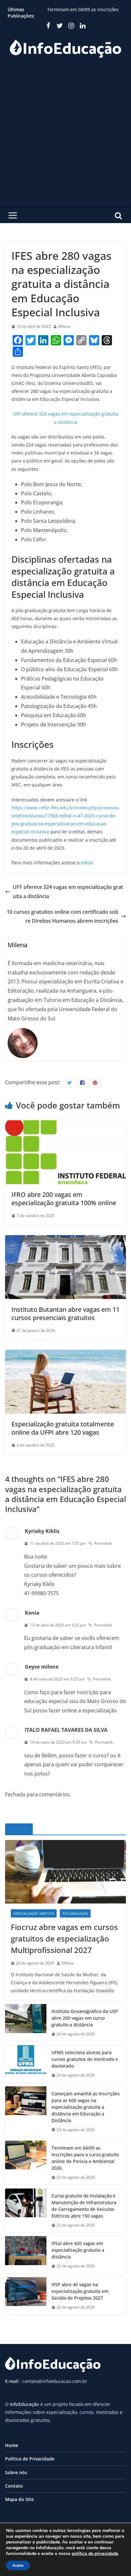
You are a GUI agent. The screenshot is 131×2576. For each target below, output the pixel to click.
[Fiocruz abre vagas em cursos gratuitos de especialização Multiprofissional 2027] (65, 1872)
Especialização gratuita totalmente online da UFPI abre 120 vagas (62, 1428)
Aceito (18, 2565)
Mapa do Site (19, 2499)
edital (87, 863)
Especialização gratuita (33, 1913)
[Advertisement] (65, 137)
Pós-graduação (75, 1913)
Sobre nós (16, 2472)
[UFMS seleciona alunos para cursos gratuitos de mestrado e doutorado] (25, 2064)
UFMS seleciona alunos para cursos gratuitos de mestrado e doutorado (85, 2059)
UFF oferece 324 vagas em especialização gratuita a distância (68, 891)
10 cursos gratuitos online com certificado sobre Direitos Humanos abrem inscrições (62, 916)
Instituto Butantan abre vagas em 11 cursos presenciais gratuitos (65, 1313)
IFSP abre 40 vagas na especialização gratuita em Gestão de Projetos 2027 (80, 2291)
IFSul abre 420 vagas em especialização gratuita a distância (78, 2250)
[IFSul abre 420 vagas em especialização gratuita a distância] (25, 2254)
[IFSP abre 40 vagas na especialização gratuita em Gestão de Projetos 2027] (25, 2296)
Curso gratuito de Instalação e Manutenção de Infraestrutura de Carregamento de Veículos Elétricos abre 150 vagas (84, 2206)
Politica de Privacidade (29, 2459)
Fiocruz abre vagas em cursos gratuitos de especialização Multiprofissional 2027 (64, 1938)
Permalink (103, 1543)
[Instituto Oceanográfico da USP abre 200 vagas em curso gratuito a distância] (25, 2022)
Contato (14, 2486)
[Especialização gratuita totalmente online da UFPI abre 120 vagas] (65, 1354)
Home (11, 2445)
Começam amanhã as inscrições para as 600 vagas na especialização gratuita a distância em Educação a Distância (86, 2107)
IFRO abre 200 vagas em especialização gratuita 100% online (63, 1198)
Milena (64, 326)
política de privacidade (95, 2553)
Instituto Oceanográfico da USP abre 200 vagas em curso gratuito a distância (85, 2018)
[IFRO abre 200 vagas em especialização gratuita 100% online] (65, 1124)
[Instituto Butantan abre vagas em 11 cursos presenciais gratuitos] (65, 1239)
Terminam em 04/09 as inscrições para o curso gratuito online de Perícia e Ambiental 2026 (85, 2158)
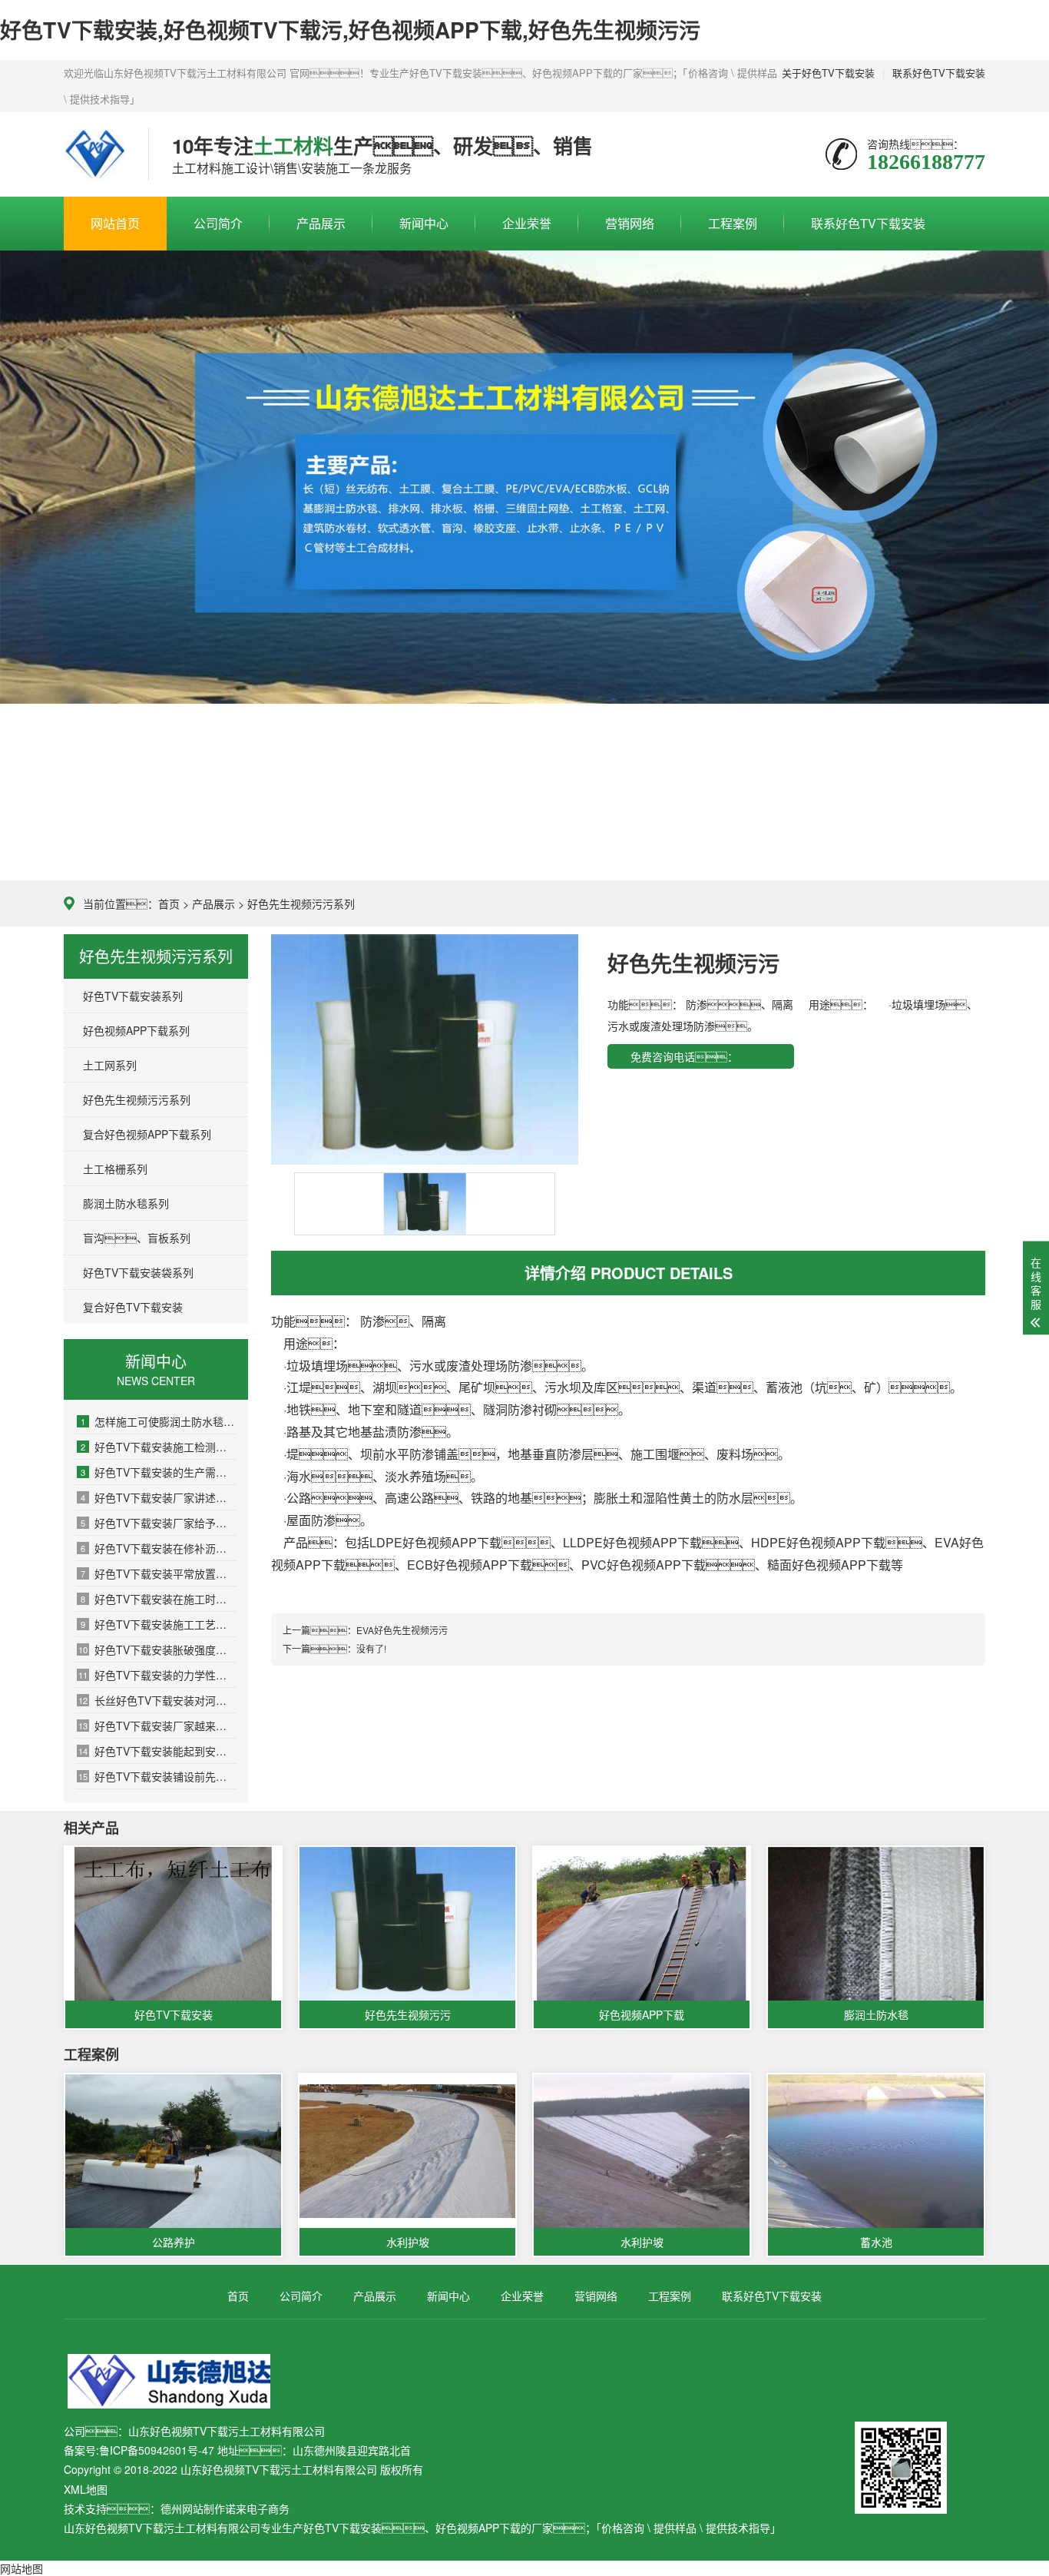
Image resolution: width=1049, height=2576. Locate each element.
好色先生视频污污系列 (301, 903)
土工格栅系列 (115, 1168)
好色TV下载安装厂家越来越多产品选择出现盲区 (157, 1725)
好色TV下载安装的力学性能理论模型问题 (157, 1675)
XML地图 (86, 2489)
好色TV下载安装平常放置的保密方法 (159, 1573)
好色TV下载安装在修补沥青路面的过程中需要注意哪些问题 (159, 1548)
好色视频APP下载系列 (136, 1030)
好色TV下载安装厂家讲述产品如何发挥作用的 (159, 1497)
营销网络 (629, 223)
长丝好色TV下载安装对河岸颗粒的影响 (157, 1700)
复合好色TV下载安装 (133, 1307)
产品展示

Your instructions: Please give again, word for word, the lines from the one containing "online (63, 1198)" through the last line of the listing above, inclusive, and leave out pictures.

Response area:
IFRO abre 200 vagas em especialização gratuita 100% online (63, 1198)
Milena (64, 326)
política de privacidade (95, 2553)
Instituto Oceanográfico da USP abre 200 vagas em curso gratuito a distância (85, 2018)
[IFRO abre 200 vagas em especialização gratuita 100% online] (65, 1124)
[Instituto Butantan abre vagas em 11 cursos presenciais gratuitos] (65, 1239)
Terminam em 04/09 as inscrições para o curso gratuito online de Perícia e Ambiental 2026 (85, 2158)
Image resolution: width=1049, height=2576. Locate each element.
好色先生视频污污系列 (301, 903)
土工格栅系列 (115, 1168)
好色TV下载安装厂家越来越多产品选择出现盲区 (157, 1725)
好色TV下载安装的力学性能理论模型问题 (157, 1675)
XML地图 (86, 2489)
好色TV下载安装平常放置的保密方法 (159, 1573)
好色TV下载安装在修补沥青路面的过程中需要注意哪些问题 (159, 1548)
好色视频APP下载系列 (136, 1030)
好色TV下载安装厂家讲述产品如何发挥作用的 (159, 1497)
营销网络 (629, 223)
长丝好色TV下载安装对河岸颗粒的影响 (157, 1700)
复合好色TV下载安装 (133, 1307)
产品展示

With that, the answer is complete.